(Reuters) – RPC Group Plc <RPC.L> said on Monday it had ended talks on a takeover with U.S. private equity firm Bain Capital, leaving Apollo Global Management <APO.N> in the lead to buy Europe’s biggest plastics packager and sending its shares lower.
RPC said discussions with Apollo, a New York-listed private equity firm, were ongoing. It has given Apollo until Dec. 21 to make firm buyout offers or walk away, in the third extension of a deadline.
Shares of London-listed RPC fell 3.7 percent, erasing most of the 5 percent gain it has made since reports of merger talks appeared in September.
Asked by Reuters for more details on the reasons for the collapse of talks with Bain, the company declined to comment.
RPC, which provides packaging services to a range of products from coffee capsules to healthcare products with 188 operations in 33 countries, said last week earnings in the first half of the year had fallen 4.5 percent.

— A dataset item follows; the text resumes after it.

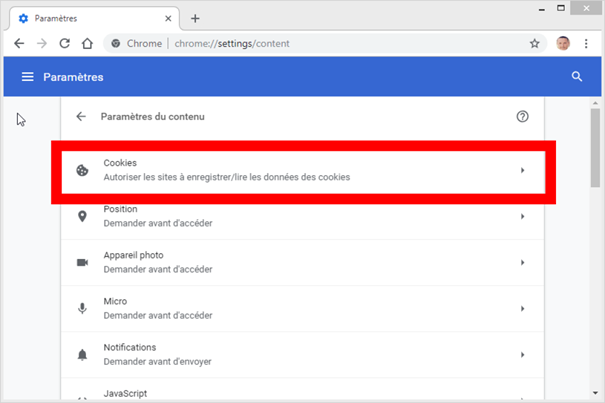
Task: Select the Paramètres browser tab
Action: (x=90, y=18)
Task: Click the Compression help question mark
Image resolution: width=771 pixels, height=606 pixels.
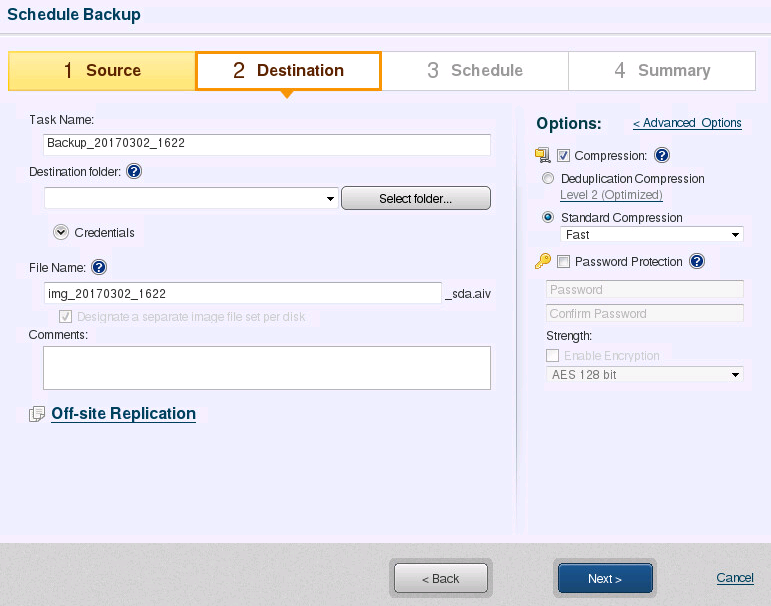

The packaging industry has seen a raft of deals this year, with Australia’s Amcor Ltd <AMC.AX> buying U.S. firm Bemis Co <BMS.N> for $5.25 billion (4.11 billion pounds) and DS Smith Plc <SMDS.L> spending about $2.2 billion to acquire Spanish rival Europac <PYCE.MC>.

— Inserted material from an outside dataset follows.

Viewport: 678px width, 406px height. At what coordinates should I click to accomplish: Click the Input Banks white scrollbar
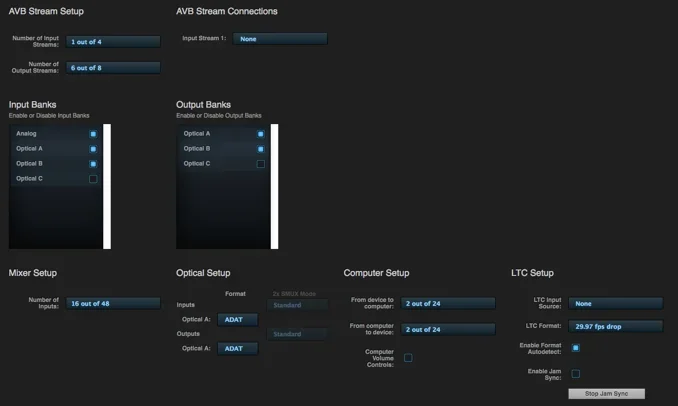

RPC confirmed the merger talks in September after a Bloomberg report that it was exploring options including a sale.
The company had flagged in July that pressure from investors was preventing it from pursuing growth opportunities, and said it would focus on divesting non-core assets.
Private equity has long been drawn by packaging companies’ reliable cashflow and exposure to growing demand for online shopping, with a spate of takeovers by the industry’s bigger players further spurring their interest.